This week’s #SPFBO Author Interview is with E.M. (Elisabeth) Hamill. She writes adult science fiction and fantasy somewhere in the wilds of eastern suburban Kansas. A nurse by day, wordsmith by night, she is happy to give her geeky imagination free reign and has sworn never to grow up and get boring. Her critically acclaimed science fiction novel DALÍ was released in 2017.
Frequently under the influence of caffeinated beverages, she also writes as Elisabeth Hamill for young adult readers in fantasy with the award-winning Songmaker series.
She lives in eastern Kansas with her family, where they fend off flying monkey attacks and prep for the zombie apocalypse.
Why did you enter #spfbo?
It was a leap of faith, really. A.Z. Anthony threw a Twitter gauntlet, and I picked it up, agonized over it for about thirty seconds and decided to do it. Any contests I have entered provided me an opportunity to get in touch with like-minded writers I might never have met otherwise, and some have become friends and valuable critique partners. This kind of interaction can only benefit me as a writer no matter how far my book goes.

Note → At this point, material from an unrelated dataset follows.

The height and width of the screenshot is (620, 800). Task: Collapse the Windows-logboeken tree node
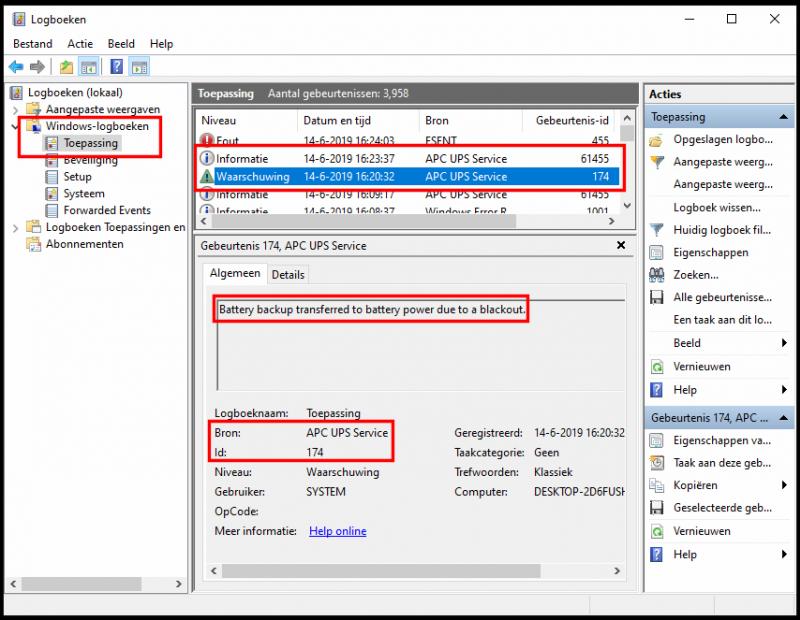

What is your least favorite thing about self-publishing?
The burden of expense! Holy moly…when I found out how much ISBN numbers cost, I had a small nervous breakdown. It isn't cheap to self-publish, but the added expenses mean I control my cover art, marketing, when my book comes out, the editor of my choice—I think it was a great opportunity, and I will do it again.
Your Main Character walks into a bar, what kind of bar and what happens?
HAHAHAHAHA. No, really. That is the first six pages of Nectar and Ambrosia. My main character, Callie, stumbles into a pub that straddles dimensions, and the entire book takes place inside that bar. What happens is an ex-god with an olive habit, a fairy with a vendetta, a treaty-breaking reality show, and an oncoming apocalypse.
Do you want each book to stand on its own, or are you trying to build a body of work with connections between each book?
I like each book to stand on its own without a cliffhanger. There may be a thread binding a series together, but each story is told in full.
How long were you a part-time writer before you became a full-time one?
Unfortunately, I am still a part-time writer. I'm a full-time oncology nurse and going to college to finish a degree. I write whenever I can steal a minute. My dream is to be able to live on my writing some day, but at this speed, it might not be until after I retire!
How long on average does it take you to write a book?
Six months to a year for the first decent draft, and then at least another six months before it's ready to publish. Since I got serious about it, I've averaged about a book a year and several short stories.
Do you believe in writer’s block?
Not really. If I keep writing through it, even if what comes out is crap, I can usually find my way again. It's really difficult to write when I'm tired or stressed, though, so there are times when I desperately want to write but might only get a couple of hundred words out. If that's all I get, it's still a page that wasn't there before.